→ **Stored data**
========

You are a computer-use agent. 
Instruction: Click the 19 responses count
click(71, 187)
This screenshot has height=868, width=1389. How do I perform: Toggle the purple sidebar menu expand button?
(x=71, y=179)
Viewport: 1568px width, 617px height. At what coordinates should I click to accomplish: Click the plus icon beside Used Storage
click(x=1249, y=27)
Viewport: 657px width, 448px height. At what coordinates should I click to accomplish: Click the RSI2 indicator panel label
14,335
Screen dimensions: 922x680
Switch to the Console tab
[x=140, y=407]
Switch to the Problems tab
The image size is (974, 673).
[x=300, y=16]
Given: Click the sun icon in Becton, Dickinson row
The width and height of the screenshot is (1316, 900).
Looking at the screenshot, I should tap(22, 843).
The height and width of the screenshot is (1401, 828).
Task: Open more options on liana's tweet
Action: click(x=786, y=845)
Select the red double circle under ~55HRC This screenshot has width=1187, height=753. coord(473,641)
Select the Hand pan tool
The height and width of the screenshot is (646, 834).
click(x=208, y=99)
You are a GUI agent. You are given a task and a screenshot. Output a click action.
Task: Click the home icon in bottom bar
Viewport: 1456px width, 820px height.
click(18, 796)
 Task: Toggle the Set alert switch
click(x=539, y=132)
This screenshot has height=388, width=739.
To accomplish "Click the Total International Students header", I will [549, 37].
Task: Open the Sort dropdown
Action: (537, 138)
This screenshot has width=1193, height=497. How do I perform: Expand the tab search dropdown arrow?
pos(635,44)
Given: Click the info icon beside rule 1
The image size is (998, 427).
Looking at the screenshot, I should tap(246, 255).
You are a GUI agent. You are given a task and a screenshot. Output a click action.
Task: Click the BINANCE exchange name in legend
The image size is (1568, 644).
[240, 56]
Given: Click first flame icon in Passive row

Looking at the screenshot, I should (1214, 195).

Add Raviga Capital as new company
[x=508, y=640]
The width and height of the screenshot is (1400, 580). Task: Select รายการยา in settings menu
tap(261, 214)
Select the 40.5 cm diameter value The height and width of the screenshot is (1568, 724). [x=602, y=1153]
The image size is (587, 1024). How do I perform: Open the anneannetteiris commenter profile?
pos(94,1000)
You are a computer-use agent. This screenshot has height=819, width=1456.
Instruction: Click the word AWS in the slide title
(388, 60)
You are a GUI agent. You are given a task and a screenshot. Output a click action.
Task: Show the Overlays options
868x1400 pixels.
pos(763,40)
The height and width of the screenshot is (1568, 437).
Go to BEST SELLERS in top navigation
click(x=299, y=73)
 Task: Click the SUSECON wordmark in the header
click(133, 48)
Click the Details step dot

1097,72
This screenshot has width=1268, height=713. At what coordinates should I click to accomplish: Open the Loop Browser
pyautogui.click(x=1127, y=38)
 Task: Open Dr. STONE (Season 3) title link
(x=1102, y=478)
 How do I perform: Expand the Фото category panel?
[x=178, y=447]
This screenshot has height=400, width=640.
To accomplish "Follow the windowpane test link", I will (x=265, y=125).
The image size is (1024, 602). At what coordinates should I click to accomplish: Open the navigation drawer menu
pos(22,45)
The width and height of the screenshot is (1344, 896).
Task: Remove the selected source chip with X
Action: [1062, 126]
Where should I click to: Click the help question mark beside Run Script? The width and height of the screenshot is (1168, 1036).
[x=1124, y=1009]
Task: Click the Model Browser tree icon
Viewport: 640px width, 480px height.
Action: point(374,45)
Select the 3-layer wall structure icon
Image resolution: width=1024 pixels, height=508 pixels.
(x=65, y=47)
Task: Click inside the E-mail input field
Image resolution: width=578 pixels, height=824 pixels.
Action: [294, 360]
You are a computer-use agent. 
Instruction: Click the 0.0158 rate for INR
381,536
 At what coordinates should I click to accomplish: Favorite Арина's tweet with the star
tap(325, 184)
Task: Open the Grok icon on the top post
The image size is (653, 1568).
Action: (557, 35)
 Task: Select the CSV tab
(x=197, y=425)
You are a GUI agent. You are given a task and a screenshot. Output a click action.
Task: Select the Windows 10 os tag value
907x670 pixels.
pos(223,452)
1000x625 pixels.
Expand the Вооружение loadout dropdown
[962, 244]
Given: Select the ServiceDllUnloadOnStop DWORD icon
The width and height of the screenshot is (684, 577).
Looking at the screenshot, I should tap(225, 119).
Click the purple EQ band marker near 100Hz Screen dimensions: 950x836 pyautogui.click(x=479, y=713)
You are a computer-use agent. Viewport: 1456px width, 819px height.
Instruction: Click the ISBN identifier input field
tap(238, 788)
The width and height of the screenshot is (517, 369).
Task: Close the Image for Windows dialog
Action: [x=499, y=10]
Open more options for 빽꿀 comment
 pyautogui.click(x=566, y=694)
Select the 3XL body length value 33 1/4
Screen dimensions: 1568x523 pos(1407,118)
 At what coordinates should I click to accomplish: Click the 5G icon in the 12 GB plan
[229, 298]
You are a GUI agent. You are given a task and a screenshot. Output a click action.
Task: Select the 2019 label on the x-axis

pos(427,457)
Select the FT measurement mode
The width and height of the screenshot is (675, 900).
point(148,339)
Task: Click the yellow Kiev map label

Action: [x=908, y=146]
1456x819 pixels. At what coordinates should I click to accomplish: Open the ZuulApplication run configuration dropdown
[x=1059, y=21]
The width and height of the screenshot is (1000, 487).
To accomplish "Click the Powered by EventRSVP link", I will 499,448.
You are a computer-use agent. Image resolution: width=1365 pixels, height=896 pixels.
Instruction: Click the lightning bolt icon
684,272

========

→ **Problem**
If a line in the records contains "computer", report it.

→ **Task solution**
You are a computer-use agent. 
You are a computer-use agent. This screenshot has height=819, width=1456.
You are a computer-use agent. 
You are a computer-use agent. Viewport: 1456px width, 819px height.
You are a computer-use agent. Image resolution: width=1365 pixels, height=896 pixels.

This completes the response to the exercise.